I think in the incredibly unlikely event that the lib dems won an outright victory on a first past the post system, they'd probably consider with some justification that they have a sufficient mandate to ignore the referendum result, as it is not mandatory.

noblegiraffe Sun 26-Jun-16 12:53:05

wilfully ignores the result of a referendum

Scotland may get a re-run. Ireland had another referendum on the Lisbon Treaty when the first one was a no. It's not unprecedented for a referendum to not be the final word on the matter. This referendum was not legally binding - the alternative vote one was. There was a decision somewhere along the line to make that the case.

GraceGrape Sun 26-Jun-16 13:02:10

And who in their right mind would elect a party that wilfully ignores the result of a referendum.

A referendum is not an election. No politician in their right mind would wilfully ignore a referendum with a significant majority. However, a referendum with a tiny majority is much more difficult for them to act upon. It is not exactly a mandate. Let's not forget that 48% of those who voted might well vote for a party that would ignore the referendum result!

In my view, they're going to have to come up with some sort of agreement that makes the Leave voters feel that they have been listened to but which doesn't completely fuck the economy. Realistically, the only option is some sort of EEA agreement.

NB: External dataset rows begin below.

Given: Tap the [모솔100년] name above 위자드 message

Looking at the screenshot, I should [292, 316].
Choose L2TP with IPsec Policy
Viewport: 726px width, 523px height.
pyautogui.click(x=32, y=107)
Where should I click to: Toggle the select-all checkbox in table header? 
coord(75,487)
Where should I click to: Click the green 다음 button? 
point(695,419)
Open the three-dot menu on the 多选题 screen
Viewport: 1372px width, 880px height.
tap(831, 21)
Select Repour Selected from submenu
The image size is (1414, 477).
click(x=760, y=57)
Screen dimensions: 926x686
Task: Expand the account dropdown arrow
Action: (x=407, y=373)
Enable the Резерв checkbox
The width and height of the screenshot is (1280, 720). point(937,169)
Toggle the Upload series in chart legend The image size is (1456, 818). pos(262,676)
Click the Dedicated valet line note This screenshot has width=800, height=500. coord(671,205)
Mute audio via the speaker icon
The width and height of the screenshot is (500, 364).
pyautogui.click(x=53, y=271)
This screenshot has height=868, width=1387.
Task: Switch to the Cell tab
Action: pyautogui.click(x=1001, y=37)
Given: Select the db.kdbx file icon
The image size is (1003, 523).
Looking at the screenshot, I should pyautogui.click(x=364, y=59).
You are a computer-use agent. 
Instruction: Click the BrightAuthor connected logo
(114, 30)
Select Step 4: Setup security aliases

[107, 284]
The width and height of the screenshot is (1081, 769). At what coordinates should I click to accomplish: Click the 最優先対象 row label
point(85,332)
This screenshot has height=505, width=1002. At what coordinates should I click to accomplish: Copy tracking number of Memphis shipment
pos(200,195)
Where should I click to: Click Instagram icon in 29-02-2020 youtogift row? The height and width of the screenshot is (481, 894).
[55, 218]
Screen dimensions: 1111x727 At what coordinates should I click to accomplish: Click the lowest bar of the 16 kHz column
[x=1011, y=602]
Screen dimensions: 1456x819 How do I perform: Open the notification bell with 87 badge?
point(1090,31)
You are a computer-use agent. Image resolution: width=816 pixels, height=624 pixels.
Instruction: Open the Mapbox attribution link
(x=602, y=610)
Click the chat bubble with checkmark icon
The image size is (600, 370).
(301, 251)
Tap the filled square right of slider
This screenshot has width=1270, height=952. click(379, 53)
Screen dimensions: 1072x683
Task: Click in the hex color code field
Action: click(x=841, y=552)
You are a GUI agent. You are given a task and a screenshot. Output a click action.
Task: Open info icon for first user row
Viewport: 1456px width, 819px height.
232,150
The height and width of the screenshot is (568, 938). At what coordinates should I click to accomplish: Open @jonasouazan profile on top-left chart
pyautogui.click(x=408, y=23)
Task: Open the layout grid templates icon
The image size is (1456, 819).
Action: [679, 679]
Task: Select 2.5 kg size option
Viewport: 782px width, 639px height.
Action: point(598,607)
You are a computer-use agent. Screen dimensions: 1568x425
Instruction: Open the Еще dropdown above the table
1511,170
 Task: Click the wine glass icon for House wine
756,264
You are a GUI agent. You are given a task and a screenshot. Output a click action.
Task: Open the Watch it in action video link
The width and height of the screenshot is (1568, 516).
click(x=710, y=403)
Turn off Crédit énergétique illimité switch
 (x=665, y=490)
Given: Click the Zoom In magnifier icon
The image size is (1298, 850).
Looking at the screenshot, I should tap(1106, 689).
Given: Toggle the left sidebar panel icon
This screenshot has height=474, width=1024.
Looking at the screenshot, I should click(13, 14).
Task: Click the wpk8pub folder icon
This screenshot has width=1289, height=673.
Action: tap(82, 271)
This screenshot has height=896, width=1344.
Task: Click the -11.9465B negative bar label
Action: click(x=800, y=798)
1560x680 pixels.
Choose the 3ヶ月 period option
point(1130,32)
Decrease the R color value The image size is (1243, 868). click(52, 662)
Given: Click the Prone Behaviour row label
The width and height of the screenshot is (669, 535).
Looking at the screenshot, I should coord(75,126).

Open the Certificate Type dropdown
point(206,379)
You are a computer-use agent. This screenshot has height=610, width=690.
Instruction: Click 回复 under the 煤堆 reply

In the long-term, this will leave us worse off than we currently are because we wouldn't have a voice in the EU, but would still have to comply with a lot of their regulations, but the negotiators would be hoping most leave voters might not actually realise this for a while.

ItsAllGoingToBeFine Sun 26-Jun-16 13:08:01

Either way is completely chaos, and while the supposed leaders of the country are in hiding doing nothing the leaders of the eU get more and more pissed off.

The EU has said they will not negotiate until article 50 is invoked,and as a PP said the deal DC had negotiated is back off the table.

The Scottish parliament could veto the Brexit but that would not go down well. The WM parliament could override Scotland but that would not go down well either.

The Tories and there little power games have seriously fucked over the country, and now they are in hiding instead if leaving. And of course labour is not stepping up, they have decided this is an ideal time to throw their party into chaos too

Glitteryfrog Sun 26-Jun-16 13:08:23

I'm remain - but I've reached 'we've voted out, no let's deal with it

Some of it will depend if other countries also have referendums and vote out.(or are very close to results.)
If the Dutch, French and Italians call for out then it might lead to a restructuring of the EU.

I assumed that Cameron would say 'I'm out of here... by the way I'm dropping off article 50 on the way past Brussels. You lot deal with it'

hubris Sun 26-Jun-16 13:10:47

If this vote is ignored, it would be a highly anti-democratic act.

If Article 50 isn't invoked, I would predict a hugely increased vote for UKIP at the next general election. That would give Tim Farron's vote-gathering a run for its money.

Hamishandthefoxes Sun 26-Jun-16 13:28:54

There are already people voting for Brexit who are worrying about the outcome and changing there minds. If there is a general election against a backdrop of a major recession and when people are finding that they really do have more to lose, that nice Mr Johnson offering 'something in the middle just like we wanted in 1973' may well do very well.

UKIP will do better in the next GE than it has historically, but if that helps people feel enfranchised, it might not be an entirely bad thing.